Here are the facts. In the last five years, despite the nearly threefold growth of the corn ethanol industry (or actually because of it), the U.S. corn crop grew by 35 percent, the production of distillers grain (a high-value animal feed made from the protein saved from the corn used for ethanol) quadrupled and the net corn food and feed product of the U.S. increased 26 percent.

Contrary to claims that farmers have cut other crops to grow more corn, U.S. soybean plantings this year are expected to be up 18 percent and wheat plantings up 6 percent. U.S. farm exports are up 23 percent.

America is clearly doing its share in feeding the world.

Agriculture is not a zero-sum game. There are 800 million acres of farmland in the U.S., and only about 30 percent of it is actually being used to grow anything. As a result of the ethanol program, the corn price received by farmers doubled over the last five years, causing a huge increase in the amount grown in terms of acreage and yield.

The increased demand for food from the hundreds of millions of people in China and India rising out of poverty and moving to a more calorie-rich diet affects the price of food the most. Second is the price of fuel.

Higher fuel prices increase the cost of production, transport, wages and packaging, the main cost of retail food. For example, a $3 box of cornflakes contains 15 ounces of corn that cost 8 cents when bought from the farmer. So, farm commodity prices have almost no effect on retail prices. But the effect of oil price increases can be huge.

Which brings us to the real culprit: the Organization of the Petroleum Exporting Countries. This year, with OPEC-rigged oil prices exceeding $100 a barrel, the U.S. will pay $800 billion for its oil supply, and the world as a whole will pay $3.2 trillion. These figures are both up a factor of 10 from what they were in 1999 and represent a huge regressive tax on the world economy.

In this, biofuels have done more good than damage to the poor.

According to Merrill Lynch analysts, without biofuel programs, the price of oil would be about $13 a barrel higher than it now is. A $13 savings for each barrel could save the U.S. $65 billion in foreign oil payments.

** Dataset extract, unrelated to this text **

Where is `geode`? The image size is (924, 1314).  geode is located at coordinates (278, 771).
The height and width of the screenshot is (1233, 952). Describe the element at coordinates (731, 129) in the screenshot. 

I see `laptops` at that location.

So, rather than shut down biofuel programs, we need to radically augment them, to the point where we can take down the oil cartel. Congress can make this happen by passing a law requiring that all new cars sold in the U.S. be flex-fuel vehicles that can run on any combination of gasoline, ethanol or methanol. The technology costs only about $100 per vehicle.

By making America a flex-fuel vehicle market, we will effectively make flex-fuel the international standard. Around the world, gasoline would be forced to compete against alcohol fuels made from a number of sources, including not only commercial crops such as corn and sugar, but cellulosic ethanol made from crop residues and weeds, as well as methanol made from any kind of biomass, coal, natural gas and recycled urban trash. By creating such a fuel market, we can enormously expand and diversify humanity’s fuel resource base, protecting all nations from continued economic bleeding and, indeed, in some cases, starvation. That, and not blindly accepting the naysayers’ propaganda demanding the preservation of the oil monopoly, should be our course.